### Objective:
In the forum thread about bitwise operators and if statements, what type are the member variables red, green, and blue?

### Text extract:

BEGIN

1

I was reading somewhere that it is faster to use bitwise operators instead of if statements where possible. I am working on an image processing project and I have various methods for doing math on pixels. For instance when I add a pixel I would check and make sure the sum does not go over the maximum value. I changed it to be this...

    Pixel16 operator+(Pixel16 p) const noexcept
    {
        uint_fast32_t r = red + p.red;
        uint_fast32_t g = green + p.green;
        uint_fast32_t b = blue + p.blue;
        return Pixel16(r | -(r > 0xffff), g | -(g > 0xffff), b | -(b > 0xffff));
    }

Do you guys think it is faster than writing statements like...

if(r > 0xffff)
 r = 0xffff;

FYI red, green, and blue are member variables of type uint16_t

LogicStuff
  • 19,397
  • 6
  • 54
  • 74
chasep255
  • 11,745
  • 8
  • 58
  • 115
  • 1
    Who knows, try it, obviously it depends on what the compiler does with it and the characteristics of the platform and (when applicable) the predictability of that branch. If you're willing to accept SSE intrinsics, there's an intrinsic for "packed add words with unsigned saturation" – harold Apr 23 '15 at 15:33
  • 6
    Advice: first, write for maintainability, then if it's not fast enough for your need, after measuring which part is the bottleneck, try to optimise and **measure** the actual speedup. – Hiura Apr 23 '15 at 15:33
  • Why not run a release version of your code and test which one is faster? Also, on a side note -- you should implement `operator +=` first, and then implement `operator+` in terms of `operator +=`. Makes a much cleaner interface, plus you get two overloaded operators for practically the price of one. – PaulMcKenzie Apr 23 '15 at 15:34
  • Wouldnt it take more cycles to execute the bitwise operations than it would be to do the if statement? – Javia1492 Apr 23 '15 at 15:35
  • 1
    @Javia1492 how do you know what the if-statement compiles to? It could even be exactly the same as the bitwise version.. or a conditional move, or something else that isn't a branch, or it could be a branch but then you still don't know how long that branch takes because it depends on that platform and the predictability of the branch – harold Apr 23 '15 at 15:37
  • 1
    @Javia1492 [See this](http://stackoverflow.com/a/11227902/16287). – Drew Dormann Apr 23 '15 at 15:37
  • @DrewDormann Thanks for the link. Very good read and information. – Javia1492 Apr 23 '15 at 15:42
  • just measure in real task. result may differ depending on compiler and platform. real measurement can easily differ with words of any expert. – Vincenso Apr 23 '15 at 15:37

4 Answers4

2

Given this code:

#include <algorithm>
#include <cstdint>

struct Pixel16 {
    uint16_t red;
    uint16_t blue;
    uint16_t green;

    Pixel16(uint16_t red, uint16_t green, uint16_t blue);

};

Pixel16 v1(Pixel16 const & p, Pixel16 const & s) {
    uint_fast32_t r = p.red   + s.red;
    uint_fast32_t g = p.green + s.green;
    uint_fast32_t b = p.blue  + s.blue;
    return Pixel16(r | -(r > 0xffff), g | -(g > 0xffff), b | -(b > 0xffff));
}

Pixel16 v2(Pixel16 const & p, Pixel16 const & s) {
    uint_fast32_t r = p.red   + s.red;
    uint_fast32_t g = p.green + s.green;
    uint_fast32_t b = p.blue  + s.blue;

    r = std::min(r, (uint_fast32_t) 0xFFFF);
    g = std::min(g, (uint_fast32_t) 0xFFFF);
    b = std::min(b, (uint_fast32_t) 0xFFFF);

    return Pixel16(r, g, b);
}

What does my compiler give as a result?

END

### Click-target data:
BEGIN

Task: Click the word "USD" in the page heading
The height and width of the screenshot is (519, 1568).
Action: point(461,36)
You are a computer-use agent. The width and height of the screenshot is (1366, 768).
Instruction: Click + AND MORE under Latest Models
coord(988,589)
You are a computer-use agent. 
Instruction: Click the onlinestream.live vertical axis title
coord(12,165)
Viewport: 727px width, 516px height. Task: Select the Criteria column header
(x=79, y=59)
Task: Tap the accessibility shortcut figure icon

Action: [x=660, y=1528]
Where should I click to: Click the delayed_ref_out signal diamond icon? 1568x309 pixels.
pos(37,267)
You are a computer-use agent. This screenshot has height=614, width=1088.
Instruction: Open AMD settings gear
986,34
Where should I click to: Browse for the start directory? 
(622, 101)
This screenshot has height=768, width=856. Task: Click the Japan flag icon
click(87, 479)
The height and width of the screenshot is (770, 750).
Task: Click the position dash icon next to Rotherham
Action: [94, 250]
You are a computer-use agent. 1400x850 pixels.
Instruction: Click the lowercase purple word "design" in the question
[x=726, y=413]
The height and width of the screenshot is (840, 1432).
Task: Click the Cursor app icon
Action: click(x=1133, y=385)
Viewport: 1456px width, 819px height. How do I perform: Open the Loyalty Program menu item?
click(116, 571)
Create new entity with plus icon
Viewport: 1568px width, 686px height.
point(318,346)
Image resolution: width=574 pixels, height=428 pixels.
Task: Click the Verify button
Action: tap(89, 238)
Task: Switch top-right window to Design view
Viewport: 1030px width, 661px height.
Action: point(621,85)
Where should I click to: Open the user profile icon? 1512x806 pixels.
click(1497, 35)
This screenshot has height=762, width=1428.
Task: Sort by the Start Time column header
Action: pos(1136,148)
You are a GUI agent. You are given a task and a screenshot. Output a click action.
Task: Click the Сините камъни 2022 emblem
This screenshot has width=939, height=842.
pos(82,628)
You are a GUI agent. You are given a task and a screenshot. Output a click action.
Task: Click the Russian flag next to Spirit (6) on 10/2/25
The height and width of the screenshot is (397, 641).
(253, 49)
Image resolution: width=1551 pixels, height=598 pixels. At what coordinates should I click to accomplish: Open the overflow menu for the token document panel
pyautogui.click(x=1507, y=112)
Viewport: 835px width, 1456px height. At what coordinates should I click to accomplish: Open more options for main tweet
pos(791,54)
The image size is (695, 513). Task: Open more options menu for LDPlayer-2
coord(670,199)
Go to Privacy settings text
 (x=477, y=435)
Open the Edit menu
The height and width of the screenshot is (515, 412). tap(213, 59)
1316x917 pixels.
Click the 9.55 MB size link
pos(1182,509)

END

### Solution for this task:
uint16_t